- **Задание**: Обновите, пожалуйста, приведенные ниже записи: замените «screenshot» на «screen capture», больше ничего не меняя. Изображения в ответ не включайте.

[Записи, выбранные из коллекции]
==========
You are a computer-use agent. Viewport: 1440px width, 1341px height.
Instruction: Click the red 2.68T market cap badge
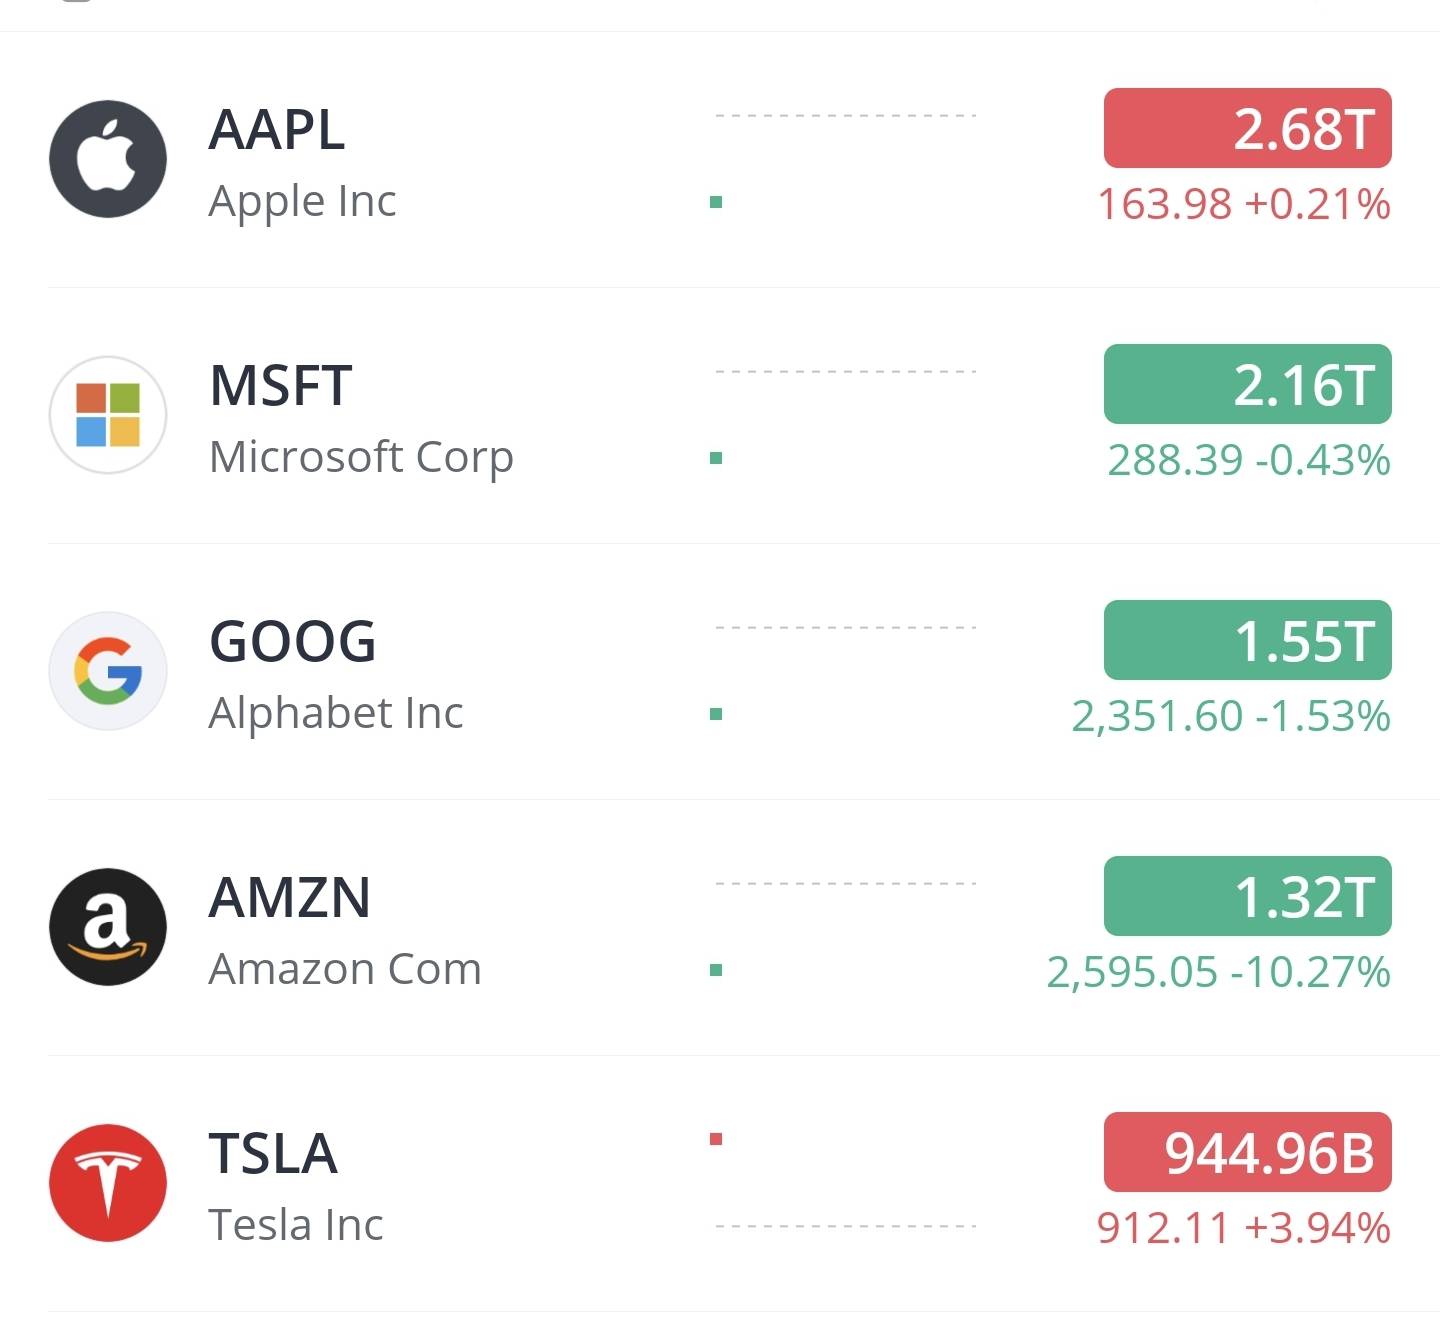(1247, 129)
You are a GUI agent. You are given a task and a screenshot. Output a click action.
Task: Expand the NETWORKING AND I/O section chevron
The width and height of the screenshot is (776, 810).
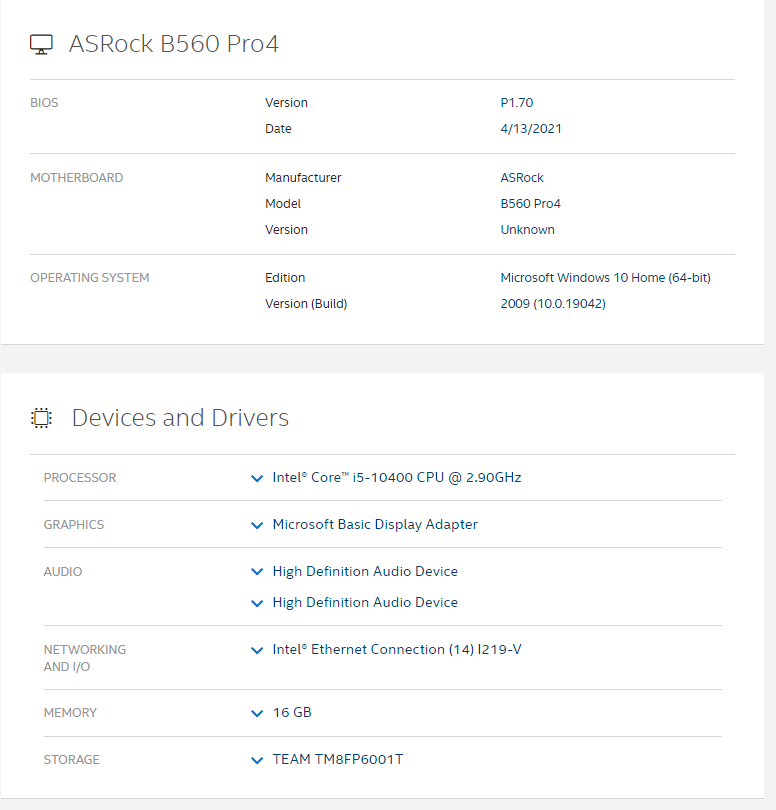[257, 649]
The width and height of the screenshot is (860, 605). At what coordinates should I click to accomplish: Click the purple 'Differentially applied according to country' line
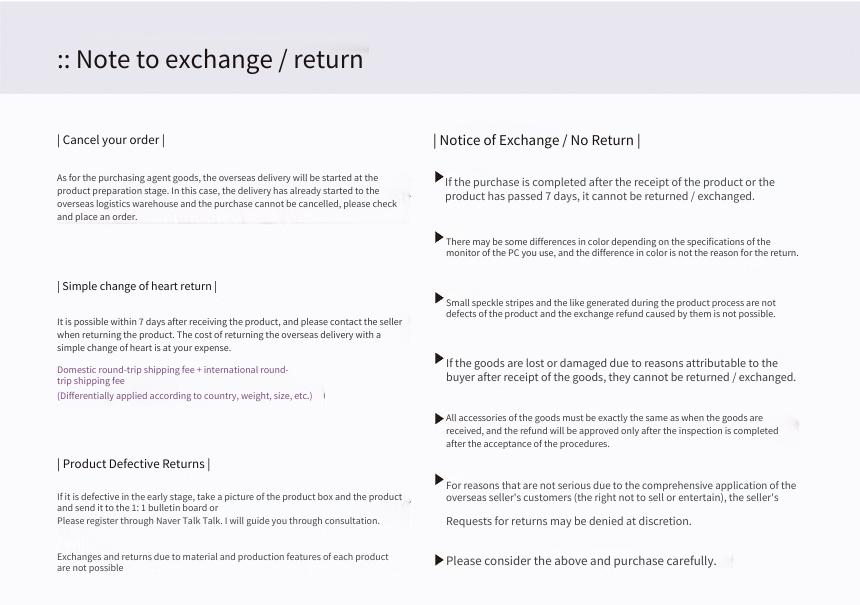[185, 395]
==========
- **Результат выполнения**:
You are a computer-use agent. Viewport: 1440px width, 1341px height.
Instruction: Click the red 2.68T market cap badge
(1247, 129)
You are a GUI agent. You are given a task and a screen capture. Output a click action.
Task: Expand the NETWORKING AND I/O section chevron
The width and height of the screen capture is (776, 810).
[257, 649]
The width and height of the screen capture is (860, 605). At what coordinates should I click to accomplish: Click the purple 'Differentially applied according to country' line
[185, 395]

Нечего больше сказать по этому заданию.